Reporting Owner Name / Address Relationships
 Director  10% Owner  Officer  Other
ORBCOMM Inc.
2115 LINWOOD AVE.
SUITE 100
FORT LEE, NJ 07024
    X    

Signatures

 ORBCOMM, Inc., By: /s/ Christian G. LeBrun, Executive Vice President and General Counsel   05/18/2011
**Signature of Reporting Person Date

Explanation of Responses:

* If the form is filed by more than one reporting person, see Instruction 4(b)(v).
** Intentional misstatements or omissions of facts constitute Federal Criminal Violations. See 18 U.S.C. 1001 and 15 U.S.C. 78ff(a).

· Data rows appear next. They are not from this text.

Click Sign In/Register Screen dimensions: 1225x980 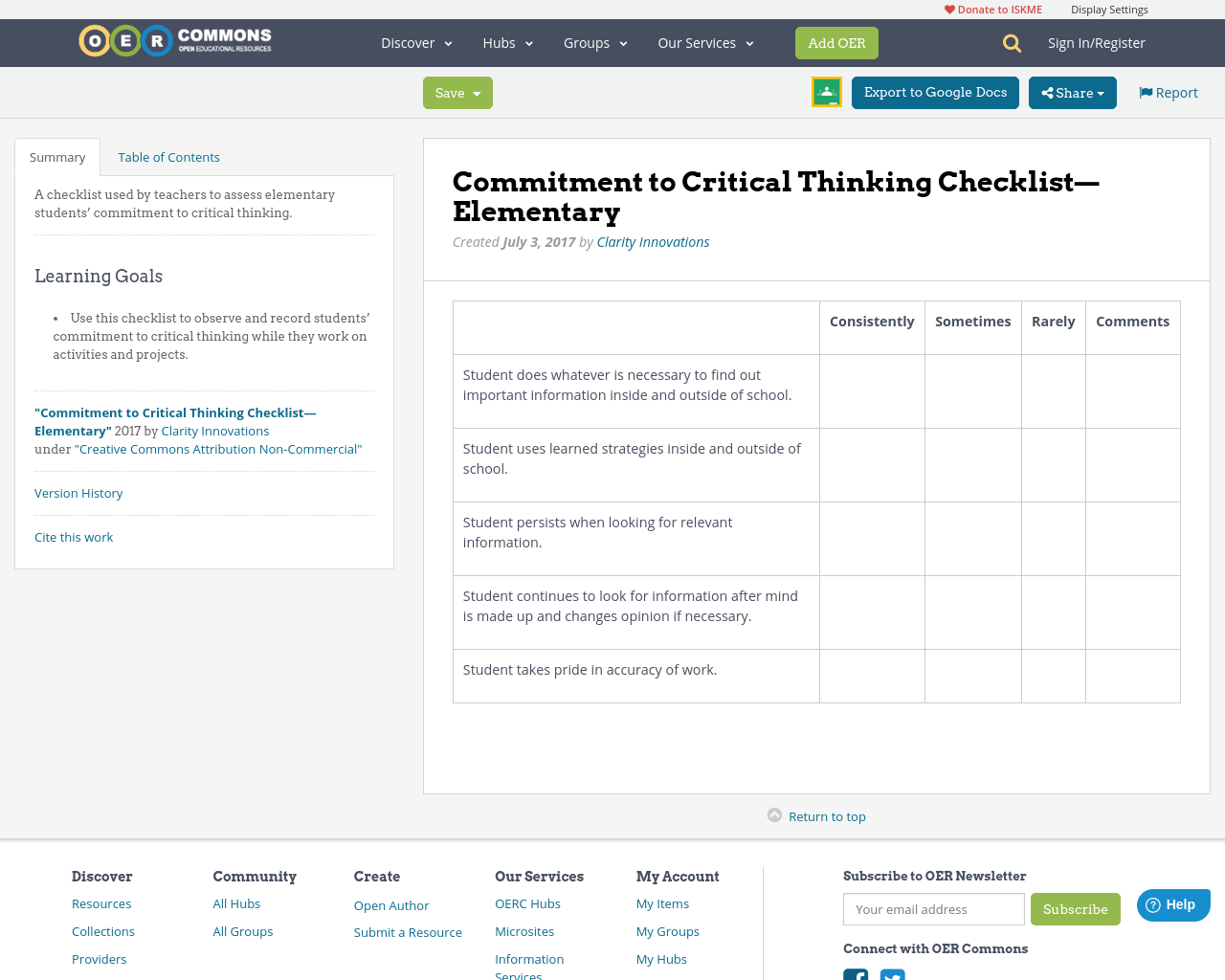click(1097, 42)
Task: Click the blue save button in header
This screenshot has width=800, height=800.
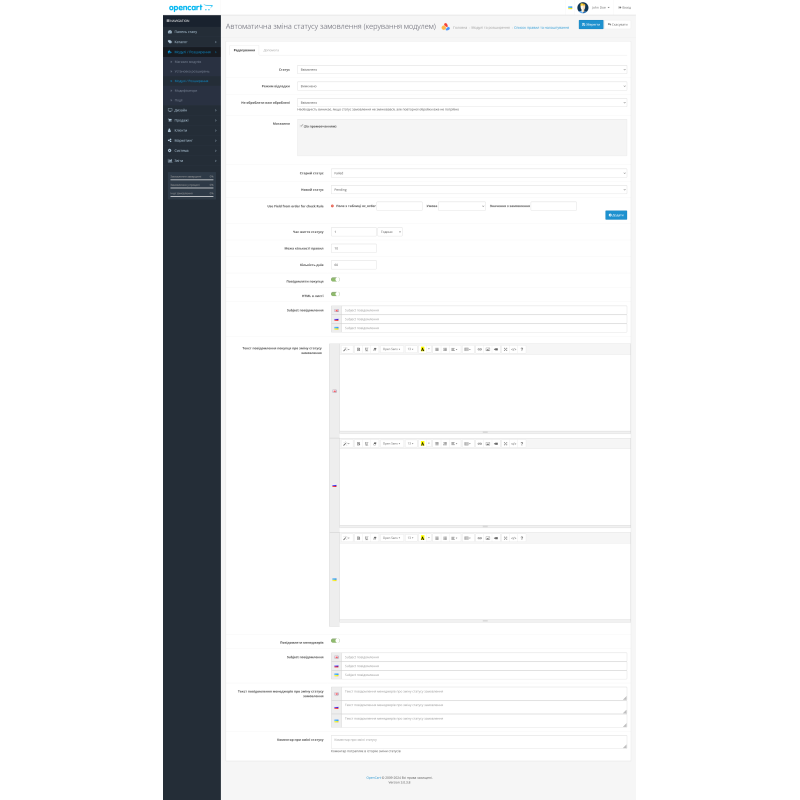Action: click(591, 25)
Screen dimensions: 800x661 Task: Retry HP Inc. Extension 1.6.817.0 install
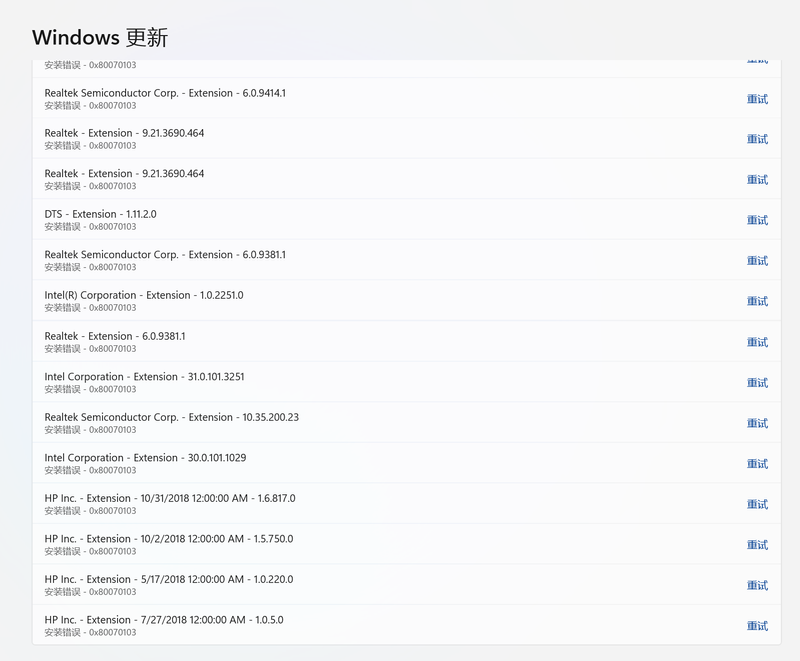[757, 504]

(1) Shares of Class A Common Stock of Alanco Technologies, Inc. (the "Alanco Common Stock") issued by Alanco Technologies, Inc. ("Alanco") as dividends to ORBCOMM Inc. ("ORBCOMM") on July 21, 2010, October 20, 2010, January 25, 2011 and April 26, 2011, pursuant to terms of the Series E Convertible Preferred Stock of Alanco (the "Alanco Preferred Stock") held by ORBCOMM. These issuances were exempt from reporting requirements under Rule 16a-9 under the Securities Exchange Act of 1934, as amended.
(2) Pursuant to the terms of the Stock Purchase Agreement dated as of February 23, 2011 by and among ORBCOMM and the Anderson Family Trust, UTA dated December 20, 1993 and certain of its affiliates (collectively, the "Anderson Group"), ORBCOMM acquired an aggregate of 659,553 shares of Alanco Common Stock held by the Anderson Group in exchange for an aggregate of 413,184 shares of the common stock of ORBCOMM (the "ORBCOMM Common Stock").

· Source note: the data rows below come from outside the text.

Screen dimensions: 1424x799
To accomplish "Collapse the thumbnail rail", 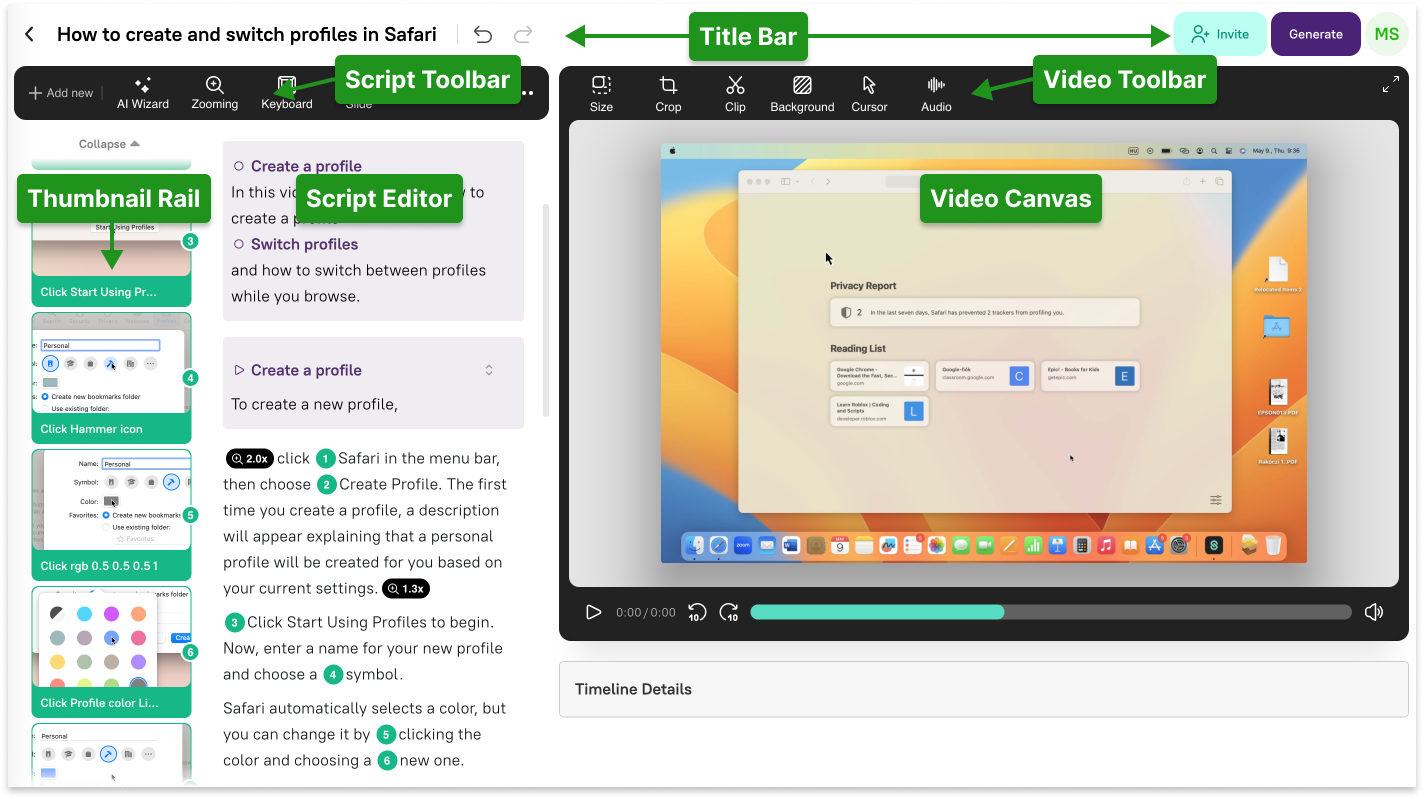I will [x=109, y=144].
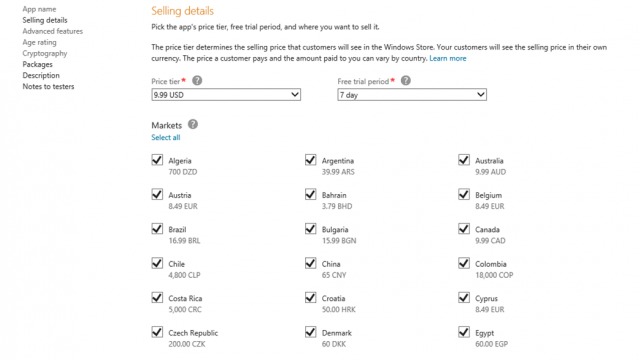
Task: Disable the Czech Republic market
Action: tap(157, 332)
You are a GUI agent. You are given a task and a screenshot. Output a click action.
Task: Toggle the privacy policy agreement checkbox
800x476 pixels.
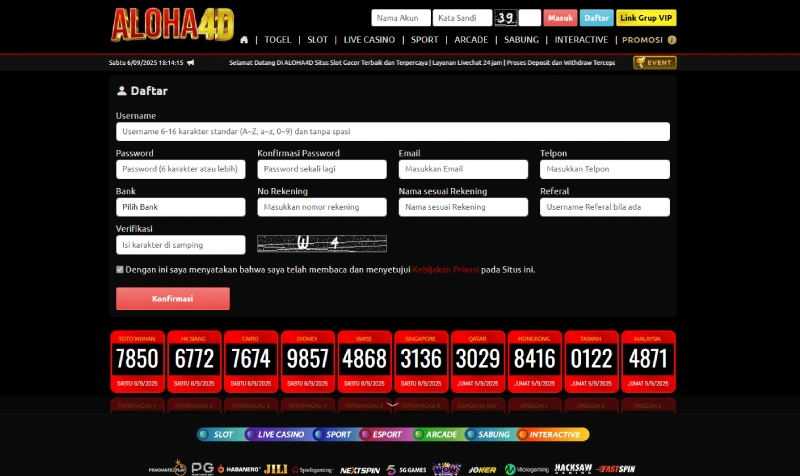point(120,269)
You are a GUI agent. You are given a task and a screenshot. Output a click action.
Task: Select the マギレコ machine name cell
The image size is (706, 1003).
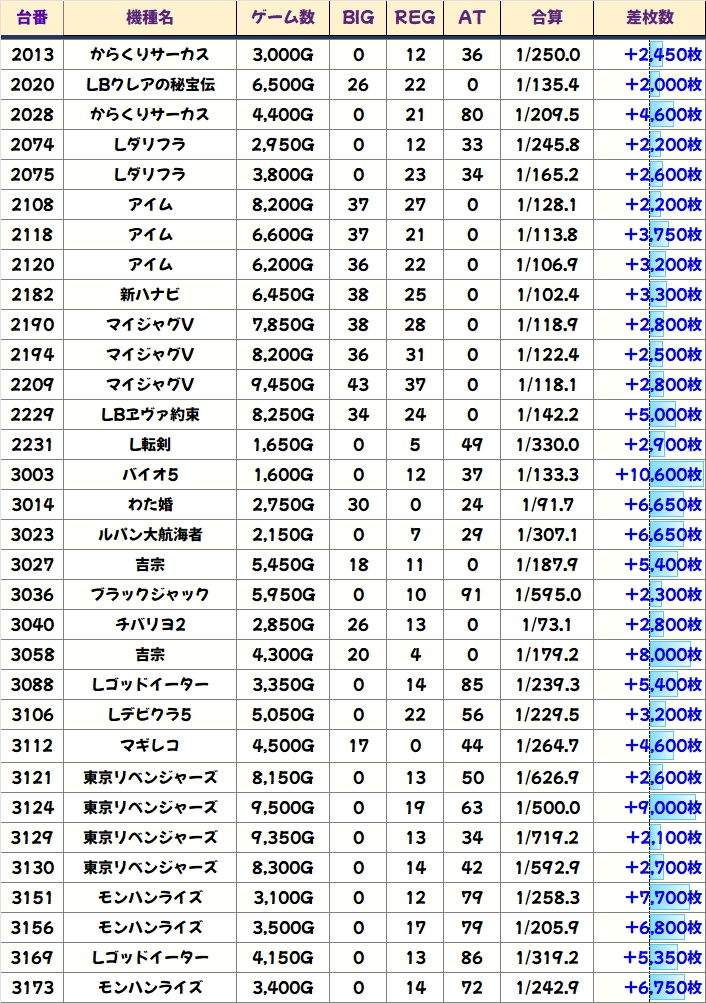coord(149,744)
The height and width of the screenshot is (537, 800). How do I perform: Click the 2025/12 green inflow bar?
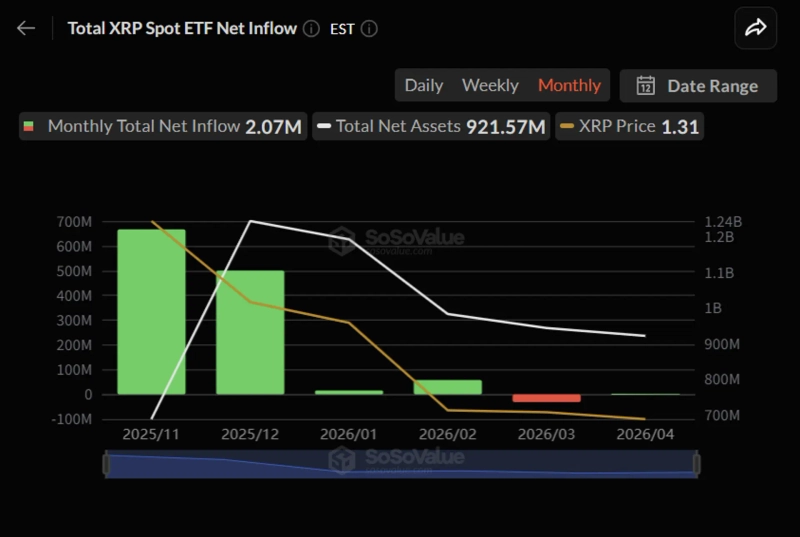[250, 332]
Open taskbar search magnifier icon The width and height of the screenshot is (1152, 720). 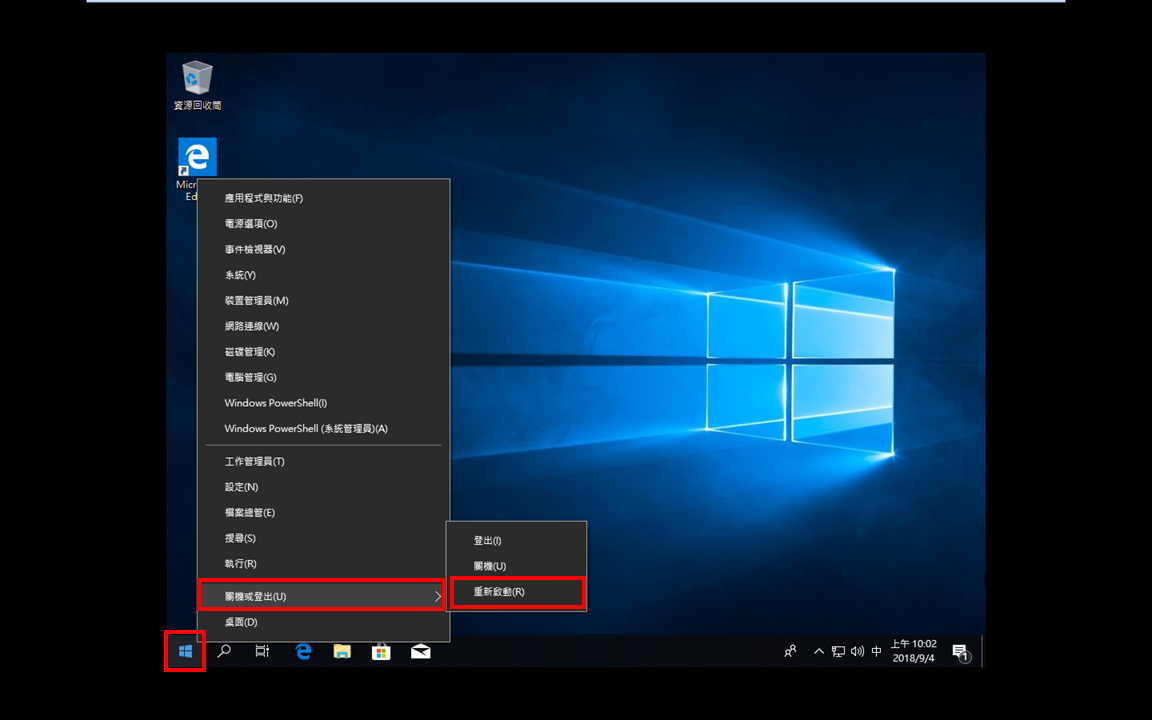(x=224, y=651)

(3) Pursuant to the terms of the Stock Purchase Agreement dated as of February 23, 2011 by and among ORBCOMM and Messrs. Timothy P. Slifkin and Thomas A. Robinson, ORBCOMM acquired an aggregate of 479,458 shares of the Alanco Common Stock held by Messrs. Slifkin and Robinson in exchange for an aggregate of 218,877 shares of ORBCOMM Common Stock. In addition, each of Messrs. Slifkin and Robinson will be entitled to receive a pro rata portion of the earn-out amount (determined pursuant to the Asset Purchase Agreement (described in note 4 below)) payable at ORBCOMM's discretion in cash, shares of ORBCOMM Common Stock or a combination of cash and shares.

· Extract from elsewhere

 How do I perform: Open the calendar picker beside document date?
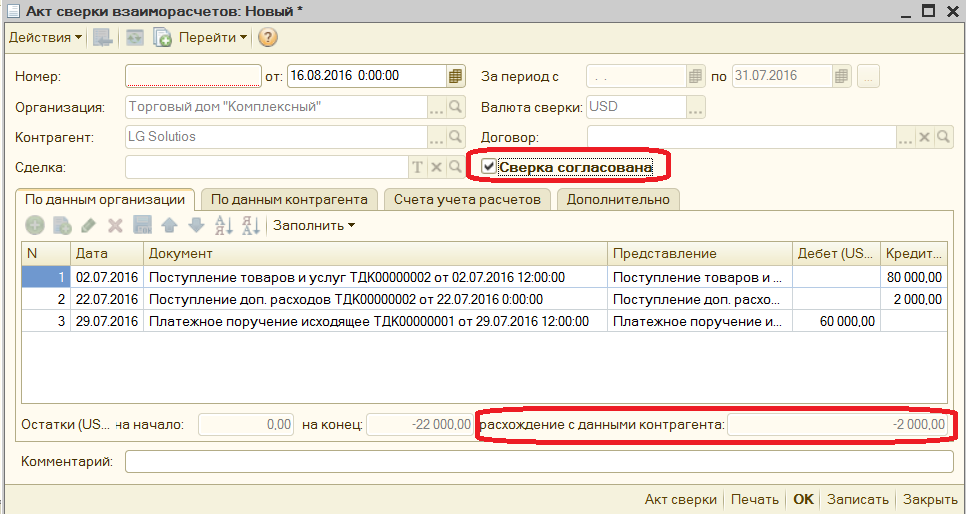pyautogui.click(x=455, y=76)
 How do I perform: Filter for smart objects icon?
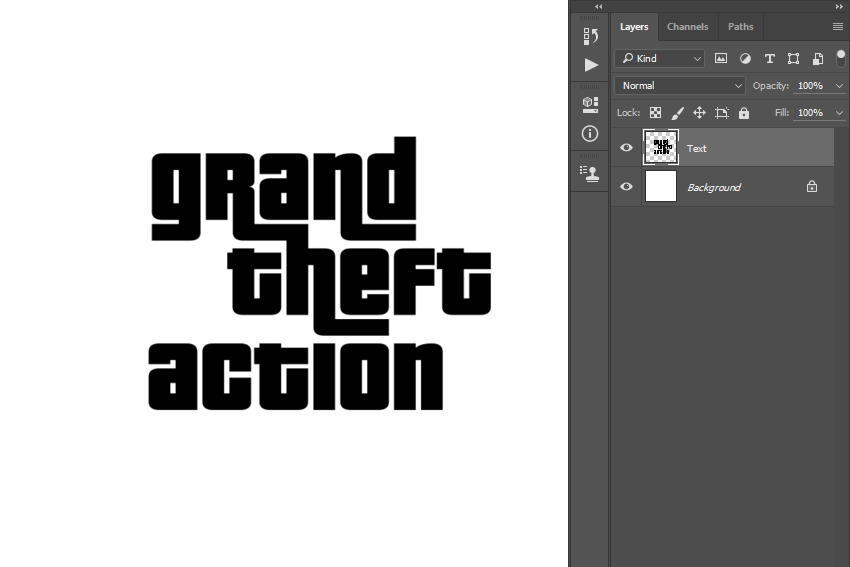click(x=818, y=59)
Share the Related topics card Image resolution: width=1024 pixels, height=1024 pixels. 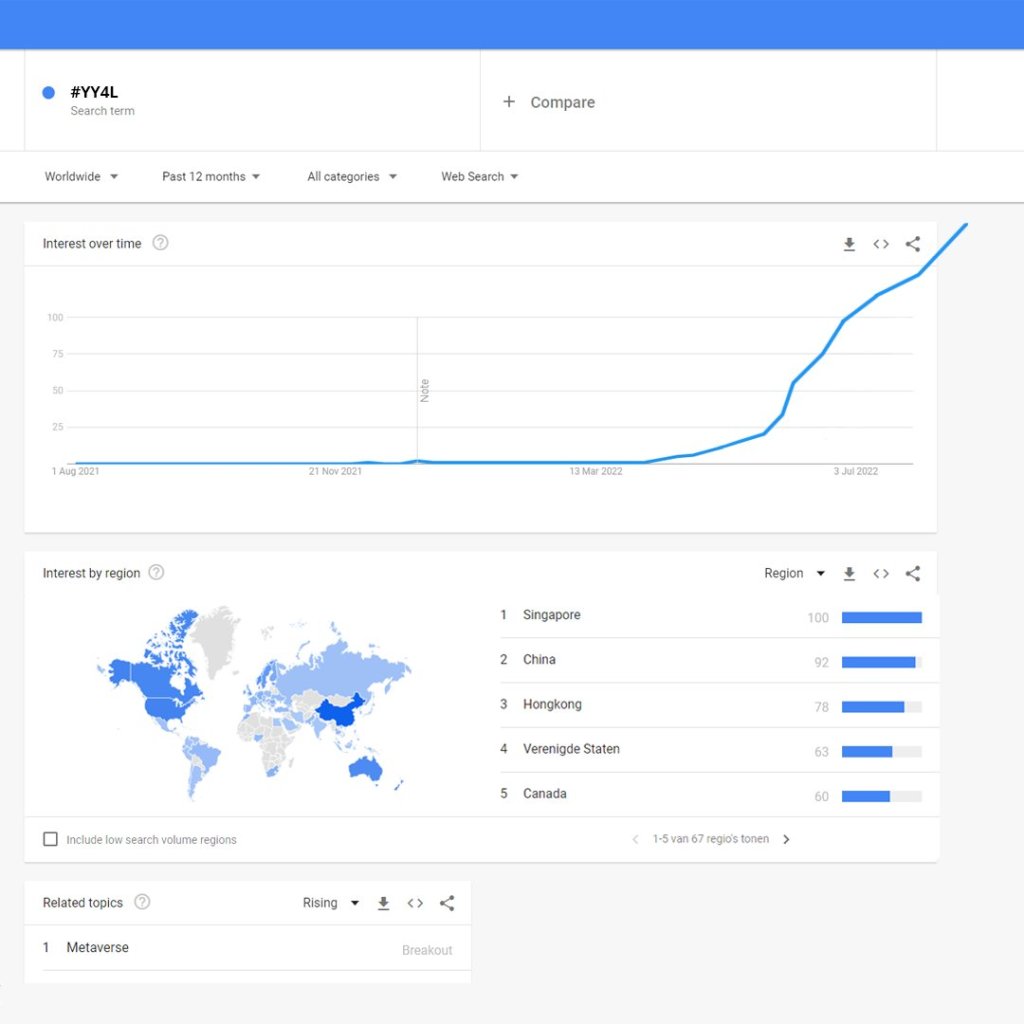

(4) Under the Asset Purchase Agreement dated as of February 23, 2011 among ORBCOMM, Alanco and StarTrak Systems, LLC ("StarTrak"), ORBCOMM acquired substantially all the assets of StarTrak for consideration consisting of cash, stock and debt with an aggregate face value of $18.5 million, subject to adjustment, including among other things, delivery to Alanco for cancellation of (a) an aggregate of 1,212,748 shares of Alanco Common Stock consisting of shares purchased from the Anderson Group and Messrs. Slifkin and Robinson (described in notes 2 and 3 above) and shares acquired as dividends paid on Alanco Preferred Stock held by ORBCOMM (described in note 1 above), and (b) 500,000 shares of Alanco Preferred Stock. Alanco will also be entitled to an earn-out amount based on revenue achieved in calendar year 2011 by the StarTrak business acquired, which is payable at ORBCOMM's discretion in cash, shares of ORBCOMM Common Stock or a combination of cash and shares.
(5) The conversion rights of Alanco Preferred Stock do not expire and the Alanco Preferred Stock is convertible (a) at the option of the holder at any time; or (b) at the option of Alanco on or after the date that (i) is at least six months from the issue date of the shares of Alanco Preferred Stock to be converted, and (ii) the average NASDAQ closing market price for Alanco Common Stock for preceding ten consecutive trading days equals or exceeds $0.75 per share.
(6) Each share of the Alanco Preferred Stock is convertible into 1.5 shares of Alanco Common Stock after giving effect to the 1-for-8 reverse stock split effected by Alanco on August 27, 2010.